* **Tasks and exercises**
(a) In the fancy string problem, what output is given for the input "aaabaaaa"?
(b) Based on the fancy string problem, explain how Example 2 arrives at "aabaa" and why that string is returned.
(c) Retype the passage from the fancy string problem starting with "We can iterate" and going on through "complexity is \(O(1)\).".

* **Selected text**

::::

1957. Delete Characters to Make Fancy String

Description

A fancy string is a string where no three consecutive characters are equal.

Given a string s, delete the minimum possible number of characters from s to make it fancy.

Return the final string after the deletion. It can be shown that the answer will always be unique.

 

Example 1:

Input: s = "leeetcode"
Output: "leetcode"
Explanation:
Remove an 'e' from the first group of 'e's to create "leetcode".
No three consecutive characters are equal, so return "leetcode".

Example 2:

Input: s = "aaabaaaa"
Output: "aabaa"
Explanation:
Remove an 'a' from the first group of 'a's to create "aabaaaa".
Remove two 'a's from the second group of 'a's to create "aabaa".
No three consecutive characters are equal, so return "aabaa".

Example 3:

Input: s = "aab"
Output: "aab"
Explanation: No three consecutive characters are equal, so return "aab".

 

Constraints:

• 1 <= s.length <= 105
• s consists only of lowercase English letters.

Solutions

Solution 1: Simulation

We can iterate through the string \(s\) and use an array \(\textit{ans}\) to record the current answer. For each character \(\textit{s[i]}\), if \(i < 2\) or \(s[i]\) is not equal to \(s[i - 1]\), or \(s[i]\) is not equal to \(s[i - 2]\), we add \(s[i]\) to \(\textit{ans}\).

Finally, we concatenate the characters in \(\textit{ans}\) to get the answer.

The time complexity is \(O(n)\), where \(n\) is the length of the string \(s\). Ignoring the space consumption of the answer, the space complexity is \(O(1)\).

::::

* **Given data**

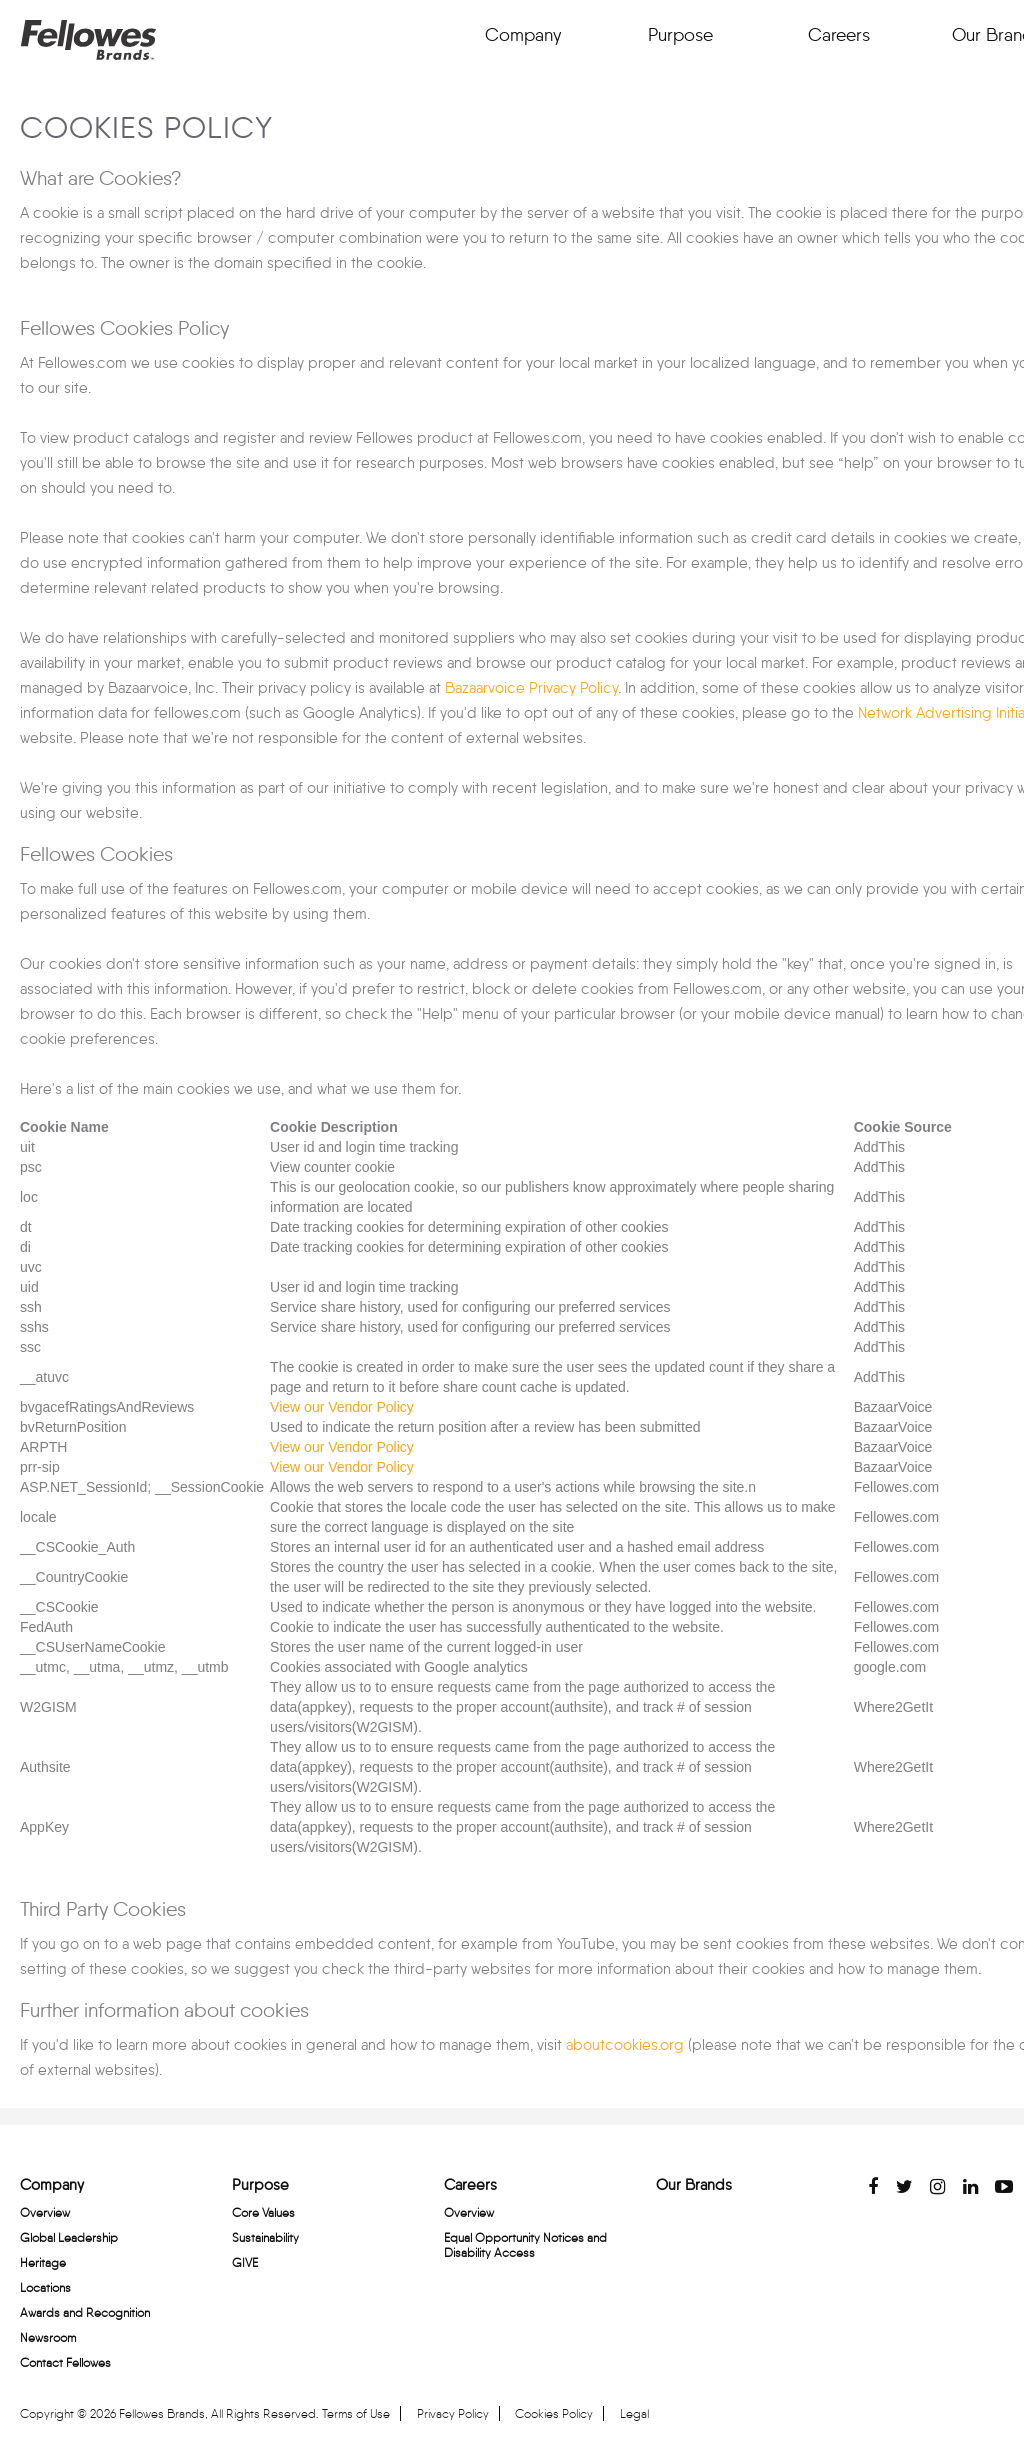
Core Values (263, 2212)
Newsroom (48, 2337)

::::

* **Answers**
(a) "aabaa"

(b) One 'a' is removed from the first group of 'a's, giving "aabaaaa", and then two 'a's are removed from the second group, giving "aabaa". That string is returned because no three consecutive characters in it are equal.

(c)
We can iterate through the string \(s\) and use an array \(\textit{ans}\) to record the current answer. For each character \(\textit{s[i]}\), if \(i < 2\) or \(s[i]\) is not equal to \(s[i - 1]\), or \(s[i]\) is not equal to \(s[i - 2]\), we add \(s[i]\) to \(\textit{ans}\).

Finally, we concatenate the characters in \(\textit{ans}\) to get the answer.

The time complexity is \(O(n)\), where \(n\) is the length of the string \(s\). Ignoring the space consumption of the answer, the space complexity is \(O(1)\).